§ ACTIONS TO TAKE
1. Answer these from the passage on the double path heuristic, one line each:
(a) What complexity does the passage give for the double path heuristic?
(b) What does P(v) give in the pseudocode?
(c) Who suggested a modified version of Moore's algorithm?
2. Translate this sentence from the passage on the double path heuristic into Spanish: "It is therefore used in all applications of the double path heuristic unless specified otherwise."
3. Take the passage on the double path heuristic further, starting after its last sentence.

BEGIN PROVIDED TEXT

As noted in Sect. 3.1, the complexity of the double path heuristic is \(\mathcal {O}(n^2m)\) due to the (maximum of) \(n-1\) applications of an \(\mathcal {O}(nm)\) shortest path algorithm. In practice, however, we found that better run times could be achieved by replacing these shortest path algorithms with a version of Dijkstra’s algorithm that is suitably modified to cope with negatively weighted edges. This algorithm operates by taking a graph \(G=(V,E)\), a source vertex s, and a target vertex t. It then follows the steps given in Algorithm 4. In this pseudocode L(v) is used to denote the length of the path between the source s and a vertex v, and P(v) gives the vertex that precedes v in the shortest s-v-path. The method also halts as soon as the shortest s-t-path has been established. This modified version of Dijkstra’s algorithm differs from the original in that vertices can be inserted and removed from the set X more than once; however, this also brings run times that are exponential in the worst case (Sedgewick and Wayne 2011). As an alternative, Bhandari (1999) has suggested a modified version of Moore’s algorithm that halts as soon as the shortest s-t-path is identified. This features the more desirable complexity of \(\mathcal {O}(nm)\). Despite this, in our experimentation, we still found that the modified Dijkstra’s algorithm generally gave shorter run times. It is therefore used in all applications of the double path heuristic unless specified otherwise.

END PROVIDED TEXT
BEGIN DATA BELOW

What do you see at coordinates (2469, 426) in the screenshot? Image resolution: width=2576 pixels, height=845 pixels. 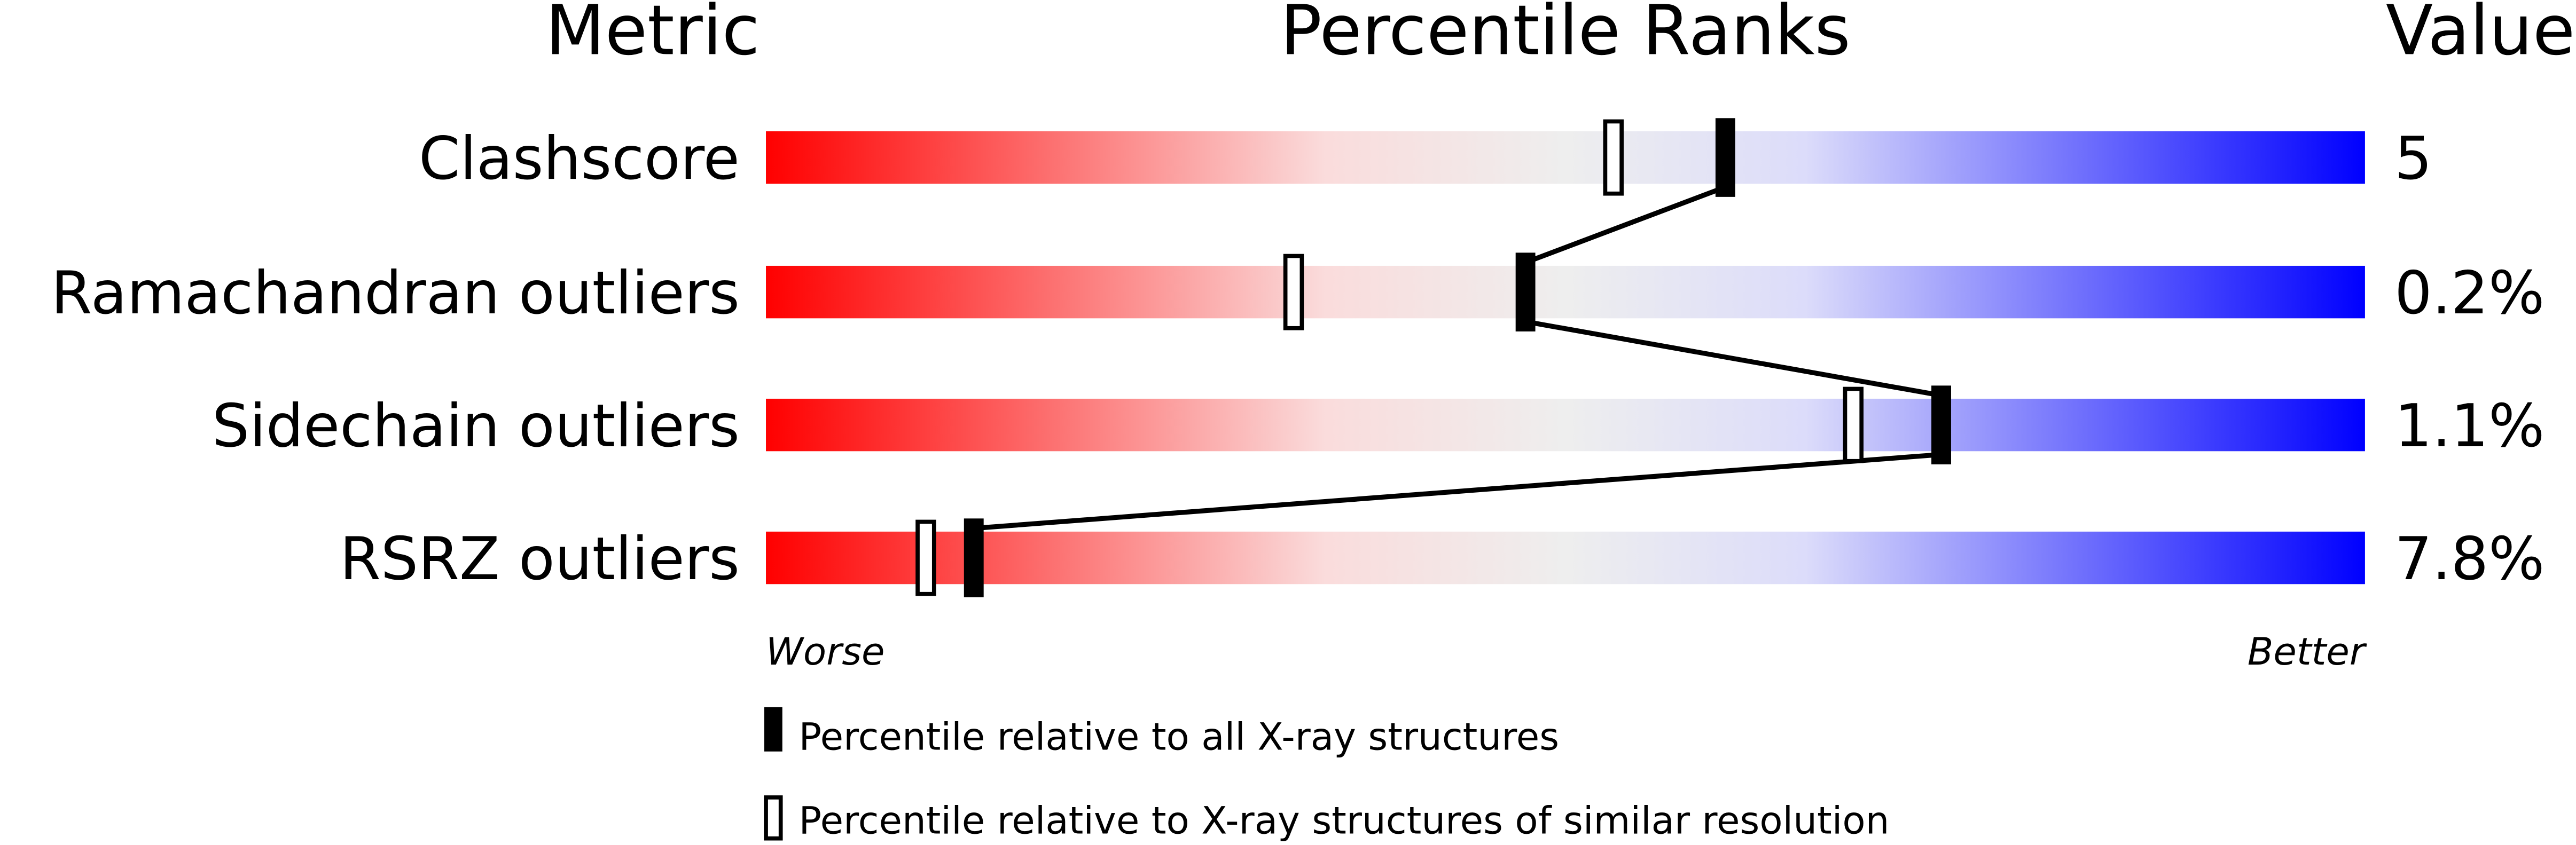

END DATA BELOW

§ ANSWERS
1.
(a) O(n²m)
(b) The vertex that precedes v in the shortest s-v-path
(c) Bhandari (1999)

2. Por lo tanto, se utiliza en todas las aplicaciones de la heurística de doble camino, salvo que se especifique lo contrario.

3.
figure d

As previously noted, in this paper we want to focus on graphs resembling real-world networks of roads and footpaths. However, to help analyse algorithmic behaviour, we also want to be able to alter their edge densities. We therefore started by looking at the central districts of five large cities, namely Amsterdam, Kolkata, London, Melbourne and New York. These were found to have approximately 400 vertices (intersections) per square km. We then generated a set of planar graphs that emulated these features. Recall that planar graphs are those that can be drawn on a plane so that no edges cross. In that sense, like road networks, they are quite sparse. Note that when roads and paths physically intersect on land, there will often be an opportunity to transfer from one to the other; hence, the underlying graph will be planar. However, this is not always the case, such as when one road crosses another via a road bridge, so the analogy is not exact.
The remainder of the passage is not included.